むぅ、とキキョウは口元をへの字に曲げた。
「村の住人の気持ちになってみろ。外から武装した正体不明の団体が来るのだぞ? 警戒するに決まっているであろう」
「『おはろー』『やっふー』って手を叩いて挨拶とか、無理かなあ?」
不思議そうにするヒイロをキキョウが釣り上げ、さらにその後頭部をシルバが叩いた。
「……このメンバー同士ですらやったことないだろ、それ」
「じゃあ、これからこれが、ボク達の挨拶で」
「却下」
シルバは一刀両断した。
「……ちょっと、恥ずかしいですね」
「タイラン、それは控えめに過ぎる。もっとハッキリ断るべきである」
「ええー、みんな冷たい」
そんな阿呆な話をしながら、一行は斜面を下り、村を目指した。
盆地の中にはモンスターもいないようで、特に何のトラブルもなく村にたどり着くことができた。

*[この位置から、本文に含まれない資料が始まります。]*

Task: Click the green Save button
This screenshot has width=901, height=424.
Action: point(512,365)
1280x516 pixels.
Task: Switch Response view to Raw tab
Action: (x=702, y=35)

村には見張りもおらず、そのまま普通には入れたのだが……。
「こんにちは」
「……っ!?」
最初に声を掛けた青年は、挨拶するシルバに目を見開き、脱兎の如く逃げ出してしまった。
「逃げられちゃったね?」
それから、二、三人に挨拶してみたが、反応はやはり大差なかった。
「……そんなに俺の顔って、問題あったか?」
ちょっとへこむ、シルバであった。
「い、いえ、ごく普通の挨拶でしたし、顔の問題でもなかったと思うんですけど……」
「武器はちゃんと納めてたよ!」
タイランがフォローを入れてくれた。
またヒイロの言う通り、相手を警戒させてもいけないかと思って、全員の武器をまた一度、シルバは預かったのだ。
もっとも、シルバを除く三人は素手でも普通に強いのだが。
しかし、こんな風に逃げられると、まともに情報収集もできそうにない。
「やっぱりここはキキョウに任せるべきだったか」
「某?」
突然話を振られ、キキョウは戸惑った様子を見せた。
「いや、大体の人はキキョウが微笑んで近付いたら、硬直するから」
「初耳であるぞ!?」
驚愕するキキョウだったが、その後ろでヒイロとタイランも納得していた。
「……うん、分かる」
「……分かります」
「お主たちまで!?」
「いやいや、冗談じゃないぞ。何なら次に出会った人で試してみようじゃないか」
「そ、それほど言うのなら、やってみるのである。しかし、某の顔にそのような効果はおそらくないぞ」
キキョウは頑なに主張した。
しかし……。
五分後。
頬を赤く染めた数人の村娘の案内で、シルバたちは村にあるという小さな施療院に案内されることとなった。
怪我を負った行商人が、そこにいるのだという。
「上手くいったな」
「やったね♪」
「さすがです。キキョウさん」
「……何だか、釈然としないのである」
作戦は成功したが、納得がいかないという表情のキキョウであった。